* _Gösterilen Metin_:

┄┄┄┄┄┄┄┄┄┄┄┄┄┄┄┄┄┄┄┄

Yeşilçam Dedikleri Türkiye, Vedat Türkali'nin üçüncü romanıdır. Roman, "Grevdeki
bir ilaç fabrikasının kapısında, gece yarısı karanlığında yaşamını
yitiren ilaç işçisi Hasan Ateş'in anısına" ithaf edilmiştir.
2016 yılında yaşamını yitiren Vedat Türkali (1919 -2016, gerçek adı
Abdülkadir Pirhasan) bir söyleşisinde, en beğendiği romanının, Yeşilçam
Dedikleri Türkiye olduğunu söylemiştir. Romanın, Vedat Türkali'nin
senaryosunu yazdığı ülkemizin ilk işçi filmi Karanlıkta Uyananlar (1964
Yılı Yapımı, Yönetmen: Ertem Göreç) filmde anlatılan hikaye ile
bağlantısı vardır.

┄┄┄┄┄┄┄┄┄┄┄┄┄┄┄┄┄┄┄┄

* _Veri Satırları_:
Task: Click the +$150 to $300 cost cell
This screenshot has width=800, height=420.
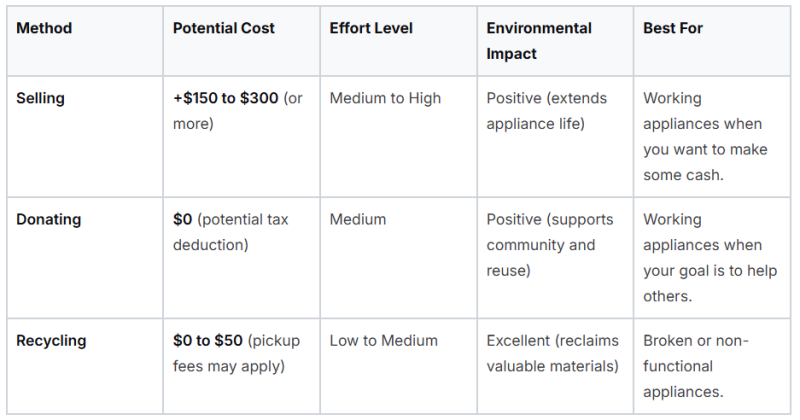Action: coord(238,111)
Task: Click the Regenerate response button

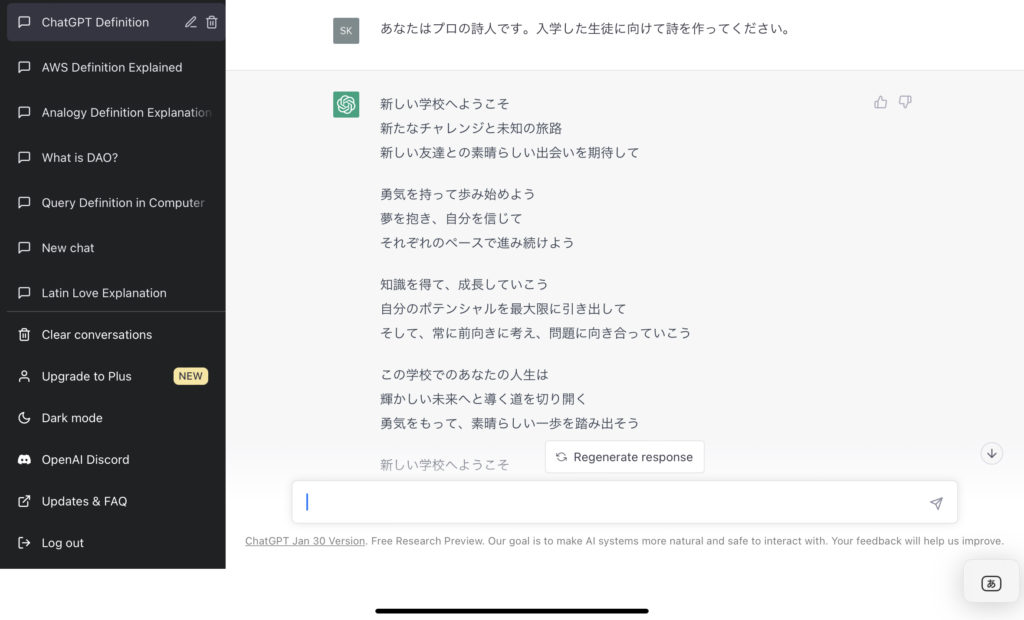Action: point(624,457)
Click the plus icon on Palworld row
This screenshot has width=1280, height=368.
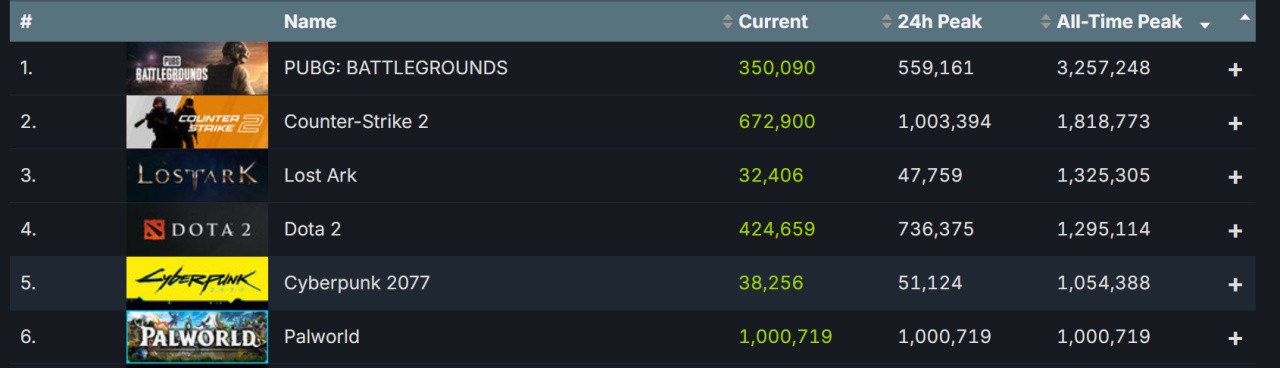pyautogui.click(x=1235, y=338)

┄┄┄┄┄┄┄┄┄┄┄┄┄┄┄┄┄┄┄┄

* _Problemler_:
1. Gösterilen metne göre Vedat Türkali'nin gerçek adı nedir?
2. Gösterilen metinde "2016 yılında yaşamını" sözcüklerinden başlayıp "bağlantısı vardır." sözcüklerine kadar uzanan bölümün tamamını aynen yazınız.

* _Problemlerin Çözümleri_:
1. Abdülkadir Pirhasan.

2.
2016 yılında yaşamını yitiren Vedat Türkali (1919 -2016, gerçek adı
Abdülkadir Pirhasan) bir söyleşisinde, en beğendiği romanının, Yeşilçam
Dedikleri Türkiye olduğunu söylemiştir. Romanın, Vedat Türkali'nin
senaryosunu yazdığı ülkemizin ilk işçi filmi Karanlıkta Uyananlar (1964
Yılı Yapımı, Yönetmen: Ertem Göreç) filmde anlatılan hikaye ile
bağlantısı vardır.